As your WalkMe deployment grows, don't make the mistake of overdoing team division of labor. Here's what I mean:
I was reading Adam Smith's Wealth of Nations the other day..
(By the way, how's that for a start to a post?)
And it reminded me that some folks over-apply division of labor from physical work to knowledge work.
If you're not familiar with the classic example Adam Smith cites, here it is briefly:
One person alone can hardly make a single pin per day.
But we MASSIVELY increase output when we break the job down into steps and assign a different person to each:
Pulling the wire
Straightening
Cutting to length
Sharpening the end
Making the pin head
Attaching the head
etc
This underlies assembly lines and pretty much the whole modern economy.
Cool, let's do the same thing with building WalkMe solutions, right?
PLEASE NO!
Here's the faulty logic:
1. Someone in IT controls admin
2. Someone (the boss?) will run the "internal sales" to spread the word to other groups
3. Someone else will do the "solutioning" to figure out what needs to be done. Then of course we write "user stories" so we can hand the work off to....
4. A "builder" who actually clicks the buttons to create the Walk-thrus. At which point we can then have..
5. Someone else on the team QA (of course). And then we have..
6. A "Business Analyst" look at console.walkme.com for the analytics. And in the event this is starting to slow down or run off-track? That's when we'll need to bring in:
7. A "Project Manager" / "Scrum Master" who will keep it all on track.
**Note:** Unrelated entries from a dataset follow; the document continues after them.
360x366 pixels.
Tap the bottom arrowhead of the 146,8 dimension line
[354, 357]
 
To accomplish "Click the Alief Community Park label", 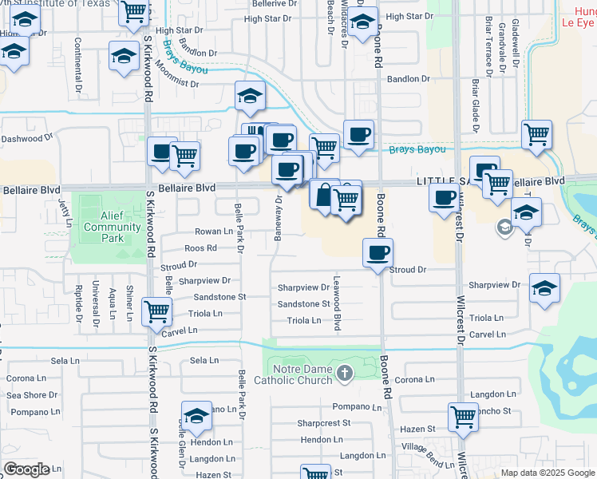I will coord(112,222).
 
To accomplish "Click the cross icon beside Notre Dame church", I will coord(344,373).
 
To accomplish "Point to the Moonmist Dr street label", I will coord(172,82).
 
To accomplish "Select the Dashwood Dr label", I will coord(26,138).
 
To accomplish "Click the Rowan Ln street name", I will coord(214,232).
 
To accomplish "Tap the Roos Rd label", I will coord(200,248).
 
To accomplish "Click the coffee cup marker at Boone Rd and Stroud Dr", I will coord(378,253).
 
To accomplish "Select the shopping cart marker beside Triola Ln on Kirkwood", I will coord(157,311).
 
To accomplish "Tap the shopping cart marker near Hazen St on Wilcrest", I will coord(463,417).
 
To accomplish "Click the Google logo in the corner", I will coord(26,469).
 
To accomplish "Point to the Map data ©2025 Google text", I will coord(547,473).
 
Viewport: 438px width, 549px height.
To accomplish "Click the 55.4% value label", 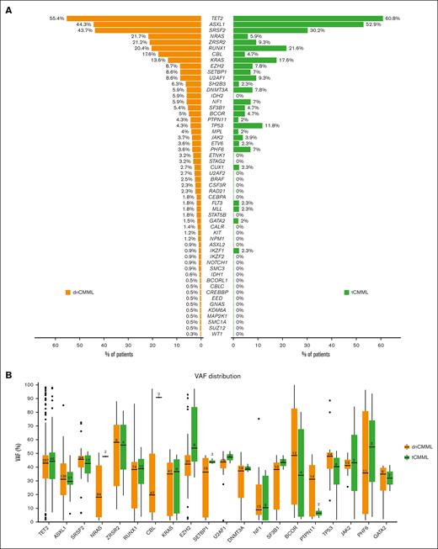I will pyautogui.click(x=57, y=18).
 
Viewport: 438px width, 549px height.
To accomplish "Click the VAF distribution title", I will pyautogui.click(x=218, y=376).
Ugh. I have never seen this go well.
Here's why.
With a physical assembly line, each step concretely adds value to the physical product and the physical product is getting progressively more complete with each step.
With knowledge work like WalkMe, what we're putting together is MENTAL CONTEXT.
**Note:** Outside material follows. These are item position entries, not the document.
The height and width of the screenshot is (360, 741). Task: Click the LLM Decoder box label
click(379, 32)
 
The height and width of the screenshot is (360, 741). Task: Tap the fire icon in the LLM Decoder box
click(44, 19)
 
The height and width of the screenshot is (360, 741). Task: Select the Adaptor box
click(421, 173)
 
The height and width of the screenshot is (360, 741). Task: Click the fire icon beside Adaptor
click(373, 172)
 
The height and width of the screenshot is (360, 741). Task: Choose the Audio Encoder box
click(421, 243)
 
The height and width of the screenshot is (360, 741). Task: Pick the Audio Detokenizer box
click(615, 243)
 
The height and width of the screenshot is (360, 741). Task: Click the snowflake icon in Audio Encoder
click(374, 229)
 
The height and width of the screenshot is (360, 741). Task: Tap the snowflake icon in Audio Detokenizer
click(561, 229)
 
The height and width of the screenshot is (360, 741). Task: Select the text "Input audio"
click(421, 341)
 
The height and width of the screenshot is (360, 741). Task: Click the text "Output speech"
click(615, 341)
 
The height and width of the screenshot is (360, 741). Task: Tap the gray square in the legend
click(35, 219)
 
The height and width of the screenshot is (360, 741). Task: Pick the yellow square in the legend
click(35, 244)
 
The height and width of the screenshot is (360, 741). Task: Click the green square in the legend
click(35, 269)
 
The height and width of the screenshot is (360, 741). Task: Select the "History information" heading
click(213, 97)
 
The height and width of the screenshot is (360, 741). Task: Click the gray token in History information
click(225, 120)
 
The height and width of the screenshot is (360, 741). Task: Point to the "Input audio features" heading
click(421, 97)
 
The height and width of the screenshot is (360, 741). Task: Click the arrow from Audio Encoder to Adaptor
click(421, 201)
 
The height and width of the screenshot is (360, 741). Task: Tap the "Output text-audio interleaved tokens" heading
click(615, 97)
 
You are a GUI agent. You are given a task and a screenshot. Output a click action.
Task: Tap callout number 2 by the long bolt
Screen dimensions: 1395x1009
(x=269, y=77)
On what URLs is WalkMe configured for this app? How's the UUID Setup? What is this department's process? What app are they using? What are the challenges on the app? Which ones are most pressing? Are those challenges the same for all user segments or only some? How does that app work? What are different ways of solving it? What are the screen-level intricacies of solving it? How and when does this app get updated? ETC.
All of these questions need to come together into a single mental integration of: What should we DO?
The more cooks you have in the kitchen on a single project, the more you're just playing the telephone game.
Yes, WalkMe's Digital Adoption Institute defines a bunch of different "roles" involved with WalkMe. And WalkMe allows that one person can have multiple "roles".
But to be clear: you need to have a single person run a whole DAP project end-to-end.
If you have 3-4 people in your department, that's great, they should each own and run their own work end-to-end.